A Joint Report of the
Media Access Project &
Benton Foundation
April 1998
Introduction | Background | Methodology | Findings -- National | Findings -- Chicago | Findings -- Phoenix | Findings -- Nashville | Findings -- Spokane | Findings -- Bangor | Research Partners
What's local about local broadcasting? An analysis of a two-week period in late
February and early March finds that the answer is "not much." Broadcasters in five
markets chosen to represent conditions in small towns and big cities around the
country are providing almost no programming that addresses local issues in the communities
they serve. The numbers are staggering:
In the five markets combined, 40 commercial broadcasters provided 13,250 total hours of
programming -- just 0.35% (46.5 hours) were devoted to local public affairs.

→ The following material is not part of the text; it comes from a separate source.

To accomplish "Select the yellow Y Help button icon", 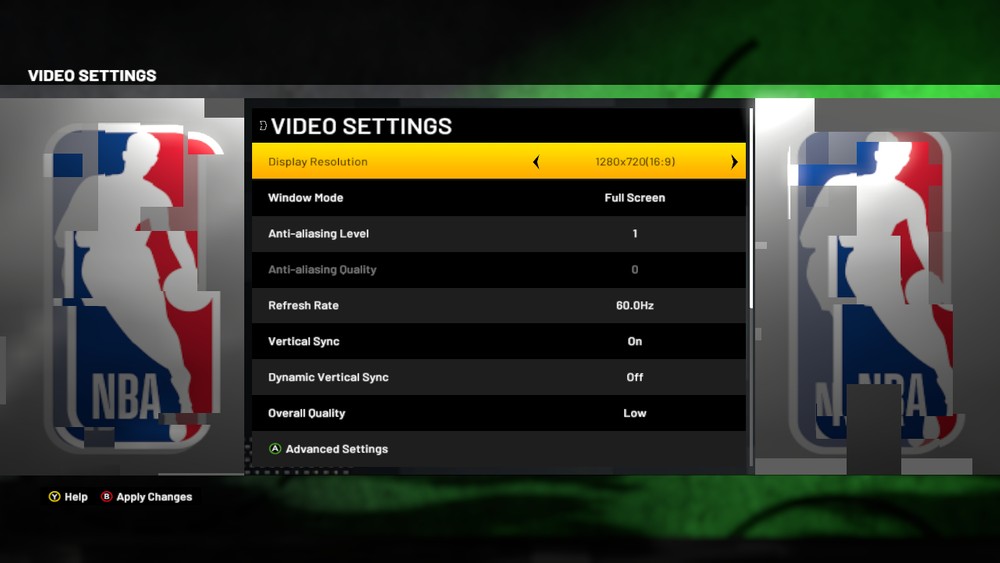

In three markets -- Nashville, Tennessee, Spokane, Washington, and Bangor, Maine --
not one commercial station aired any local public affairs programming.
35% of the stations surveyed provide no local news; 25% offer neither local public affairs
programming or local news.
A total of two hours of local public affairs programming was available between 6:00pm
and midnight, when viewership numbers are highest. Just two stations aired any local
public affairs during this time period.
Under the Communications Act of 1934, applicants for broadcast licenses must agree to provide
program service to the particular community to which they are licensed. This requirement was
the basis for the United States Court of Appeals ruling in 1956 that in requiring "a fair, efficient
and equitable distribution" of service, Section 307(b) of the Communications Act encompasses
"not only the reception of an adequate signal but also community needs for programs of local
interest and importance and for organs of local self-expression." The Court affirmed that "the
prime factor" in broadcast programming regulation "is the presentation of programs of local
interest and importance."(1)
The local basis of its service distinguishes broadcasting from cable and satellite services which
consist almost entirely of national programming and (in the case of cable) retransmission of local
TV stations. News, public affairs programming and other opportunities for local self-expression
are the most important of the 14 specific programming "elements usually necessary to meet the...
needs and desires of the community in which the station is located...," as enumerated in the
FCC's classic formulation of public interest programming obligations, issued in 1960:
The principal ingredient of such obligation consists of a diligent, positive and
continuing effort by the licensee to discover and fulfill the tastes, needs and
desires of his service area.(2)
What's Local About Local Broadcasting was designed and analyzed by staff of the Benton
Foundation in consultation with the Media Access Project. This study is based on analysis of
television programming listings on clickTV <
http://www.clicktv.com/>, a comprehensive TV
information Website from TVData. The site provides 24-hour program listings for markets
around the country and identifies types of programming including public affairs. Information
from clickTV was complemented by telephone conversations with programming staff at select
stations to identify programs as national or local and to confirm clickTV's identification. Staff
also consulted station web sites, TV listings in online versions of local newspapers when
available, and TV Guide Magazine.
The study examines all programming between Monday, February 23 and Sunday, March 8, 1998.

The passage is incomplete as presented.